WHAT YOU WILL DO: Transcribe the listing in full. Keep every line exactly as it stands.

MATERIALS PROVIDED:
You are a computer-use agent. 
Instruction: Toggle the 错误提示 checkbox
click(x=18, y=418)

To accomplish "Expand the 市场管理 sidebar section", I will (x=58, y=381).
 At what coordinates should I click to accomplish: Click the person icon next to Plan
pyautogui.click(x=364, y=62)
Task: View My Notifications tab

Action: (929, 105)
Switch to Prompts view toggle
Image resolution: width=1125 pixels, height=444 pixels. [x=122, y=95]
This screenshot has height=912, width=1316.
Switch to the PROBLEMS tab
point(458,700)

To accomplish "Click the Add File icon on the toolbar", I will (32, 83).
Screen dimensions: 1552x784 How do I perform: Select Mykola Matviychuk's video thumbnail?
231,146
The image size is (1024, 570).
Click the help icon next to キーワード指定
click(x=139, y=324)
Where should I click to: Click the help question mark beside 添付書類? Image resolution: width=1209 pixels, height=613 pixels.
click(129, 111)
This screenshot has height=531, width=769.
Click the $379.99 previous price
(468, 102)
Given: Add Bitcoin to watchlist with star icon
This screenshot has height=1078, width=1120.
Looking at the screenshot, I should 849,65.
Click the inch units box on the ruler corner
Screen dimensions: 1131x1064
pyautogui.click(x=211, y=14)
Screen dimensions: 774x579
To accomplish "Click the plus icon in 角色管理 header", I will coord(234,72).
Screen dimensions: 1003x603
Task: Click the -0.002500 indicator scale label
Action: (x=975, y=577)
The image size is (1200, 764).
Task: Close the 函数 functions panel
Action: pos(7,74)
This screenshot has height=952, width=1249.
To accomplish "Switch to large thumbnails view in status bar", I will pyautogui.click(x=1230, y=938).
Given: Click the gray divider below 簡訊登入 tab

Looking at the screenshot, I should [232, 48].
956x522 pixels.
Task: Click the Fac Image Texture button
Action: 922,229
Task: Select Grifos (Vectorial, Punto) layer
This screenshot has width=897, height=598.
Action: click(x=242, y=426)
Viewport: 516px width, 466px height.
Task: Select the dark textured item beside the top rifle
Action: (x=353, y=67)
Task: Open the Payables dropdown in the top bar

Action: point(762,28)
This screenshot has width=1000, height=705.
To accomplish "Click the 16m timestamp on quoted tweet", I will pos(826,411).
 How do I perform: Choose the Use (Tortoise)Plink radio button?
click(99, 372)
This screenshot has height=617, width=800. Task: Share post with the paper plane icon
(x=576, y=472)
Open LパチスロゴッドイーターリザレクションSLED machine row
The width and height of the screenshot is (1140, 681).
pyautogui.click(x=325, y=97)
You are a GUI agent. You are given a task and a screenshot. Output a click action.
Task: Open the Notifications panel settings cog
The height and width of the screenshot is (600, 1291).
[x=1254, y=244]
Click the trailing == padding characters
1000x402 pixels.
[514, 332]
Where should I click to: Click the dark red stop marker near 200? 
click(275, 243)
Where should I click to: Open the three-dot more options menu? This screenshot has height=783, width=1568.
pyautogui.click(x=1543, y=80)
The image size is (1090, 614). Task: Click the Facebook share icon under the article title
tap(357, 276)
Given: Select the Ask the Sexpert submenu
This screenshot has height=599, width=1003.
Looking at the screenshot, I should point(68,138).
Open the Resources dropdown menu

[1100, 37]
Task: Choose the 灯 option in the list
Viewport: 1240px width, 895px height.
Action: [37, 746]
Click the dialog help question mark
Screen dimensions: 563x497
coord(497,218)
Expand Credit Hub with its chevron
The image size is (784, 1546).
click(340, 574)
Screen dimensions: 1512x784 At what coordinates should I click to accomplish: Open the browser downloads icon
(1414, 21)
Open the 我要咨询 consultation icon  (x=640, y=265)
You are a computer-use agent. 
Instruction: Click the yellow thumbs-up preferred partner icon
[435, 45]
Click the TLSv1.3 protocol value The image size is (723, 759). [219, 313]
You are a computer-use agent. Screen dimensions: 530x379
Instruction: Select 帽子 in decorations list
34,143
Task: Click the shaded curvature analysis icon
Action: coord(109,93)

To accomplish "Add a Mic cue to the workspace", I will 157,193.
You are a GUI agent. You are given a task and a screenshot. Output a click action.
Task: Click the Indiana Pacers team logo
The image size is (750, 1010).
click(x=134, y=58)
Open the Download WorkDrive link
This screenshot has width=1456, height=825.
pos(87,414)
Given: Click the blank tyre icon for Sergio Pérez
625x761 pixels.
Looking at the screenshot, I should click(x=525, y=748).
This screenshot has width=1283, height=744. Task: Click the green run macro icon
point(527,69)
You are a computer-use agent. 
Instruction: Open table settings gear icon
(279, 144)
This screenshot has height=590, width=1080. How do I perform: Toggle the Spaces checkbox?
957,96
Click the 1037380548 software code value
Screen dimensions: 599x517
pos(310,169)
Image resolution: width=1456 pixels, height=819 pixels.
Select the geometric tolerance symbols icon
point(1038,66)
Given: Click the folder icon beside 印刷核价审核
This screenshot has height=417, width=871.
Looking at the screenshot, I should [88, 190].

SOLUTION TO THE EXERCISE:
You are a computer-use agent. 
Instruction: Toggle the 错误提示 checkbox
click(x=18, y=418)

To accomplish "Expand the 市场管理 sidebar section", I will (x=58, y=381).
 At what coordinates should I click to accomplish: Click the person icon next to Plan
pyautogui.click(x=364, y=62)
Task: View My Notifications tab

Action: (929, 105)
Switch to Prompts view toggle
Image resolution: width=1125 pixels, height=444 pixels. [x=122, y=95]
This screenshot has height=912, width=1316.
Switch to the PROBLEMS tab
point(458,700)

To accomplish "Click the Add File icon on the toolbar", I will (32, 83).
Screen dimensions: 1552x784 How do I perform: Select Mykola Matviychuk's video thumbnail?
231,146
The image size is (1024, 570).
Click the help icon next to キーワード指定
click(x=139, y=324)
Where should I click to: Click the help question mark beside 添付書類? Image resolution: width=1209 pixels, height=613 pixels.
click(129, 111)
This screenshot has height=531, width=769.
Click the $379.99 previous price
(468, 102)
Given: Add Bitcoin to watchlist with star icon
This screenshot has height=1078, width=1120.
Looking at the screenshot, I should 849,65.
Click the inch units box on the ruler corner
Screen dimensions: 1131x1064
pyautogui.click(x=211, y=14)
Screen dimensions: 774x579
To accomplish "Click the plus icon in 角色管理 header", I will coord(234,72).
Screen dimensions: 1003x603
Task: Click the -0.002500 indicator scale label
Action: (x=975, y=577)
The image size is (1200, 764).
Task: Close the 函数 functions panel
Action: pos(7,74)
This screenshot has height=952, width=1249.
To accomplish "Switch to large thumbnails view in status bar", I will pyautogui.click(x=1230, y=938).
Given: Click the gray divider below 簡訊登入 tab

Looking at the screenshot, I should [232, 48].
956x522 pixels.
Task: Click the Fac Image Texture button
Action: 922,229
Task: Select Grifos (Vectorial, Punto) layer
This screenshot has width=897, height=598.
Action: click(x=242, y=426)
Viewport: 516px width, 466px height.
Task: Select the dark textured item beside the top rifle
Action: (x=353, y=67)
Task: Open the Payables dropdown in the top bar

Action: point(762,28)
This screenshot has width=1000, height=705.
To accomplish "Click the 16m timestamp on quoted tweet", I will pos(826,411).
 How do I perform: Choose the Use (Tortoise)Plink radio button?
click(99, 372)
This screenshot has height=617, width=800. Task: Share post with the paper plane icon
(x=576, y=472)
Open LパチスロゴッドイーターリザレクションSLED machine row
The width and height of the screenshot is (1140, 681).
pyautogui.click(x=325, y=97)
You are a GUI agent. You are given a task and a screenshot. Output a click action.
Task: Open the Notifications panel settings cog
The height and width of the screenshot is (600, 1291).
[x=1254, y=244]
Click the trailing == padding characters
1000x402 pixels.
[514, 332]
Where should I click to: Click the dark red stop marker near 200? 
click(275, 243)
Where should I click to: Open the three-dot more options menu? This screenshot has height=783, width=1568.
pyautogui.click(x=1543, y=80)
The image size is (1090, 614). Task: Click the Facebook share icon under the article title
tap(357, 276)
Given: Select the Ask the Sexpert submenu
This screenshot has height=599, width=1003.
Looking at the screenshot, I should point(68,138).
Open the Resources dropdown menu

[1100, 37]
Task: Choose the 灯 option in the list
Viewport: 1240px width, 895px height.
Action: [37, 746]
Click the dialog help question mark
Screen dimensions: 563x497
coord(497,218)
Expand Credit Hub with its chevron
The image size is (784, 1546).
click(340, 574)
Screen dimensions: 1512x784 At what coordinates should I click to accomplish: Open the browser downloads icon
(1414, 21)
Open the 我要咨询 consultation icon  (x=640, y=265)
You are a computer-use agent. 
Instruction: Click the yellow thumbs-up preferred partner icon
[435, 45]
Click the TLSv1.3 protocol value The image size is (723, 759). [219, 313]
You are a computer-use agent. Screen dimensions: 530x379
Instruction: Select 帽子 in decorations list
34,143
Task: Click the shaded curvature analysis icon
Action: coord(109,93)

To accomplish "Add a Mic cue to the workspace", I will 157,193.
You are a GUI agent. You are given a task and a screenshot. Output a click action.
Task: Click the Indiana Pacers team logo
The image size is (750, 1010).
click(x=134, y=58)
Open the Download WorkDrive link
This screenshot has width=1456, height=825.
pos(87,414)
Given: Click the blank tyre icon for Sergio Pérez
625x761 pixels.
Looking at the screenshot, I should click(x=525, y=748).
This screenshot has width=1283, height=744. Task: Click the green run macro icon
point(527,69)
You are a computer-use agent. 
Instruction: Open table settings gear icon
(279, 144)
This screenshot has height=590, width=1080. How do I perform: Toggle the Spaces checkbox?
957,96
Click the 1037380548 software code value
Screen dimensions: 599x517
pos(310,169)
Image resolution: width=1456 pixels, height=819 pixels.
Select the geometric tolerance symbols icon
point(1038,66)
Given: Click the folder icon beside 印刷核价审核
This screenshot has height=417, width=871.
Looking at the screenshot, I should [88, 190].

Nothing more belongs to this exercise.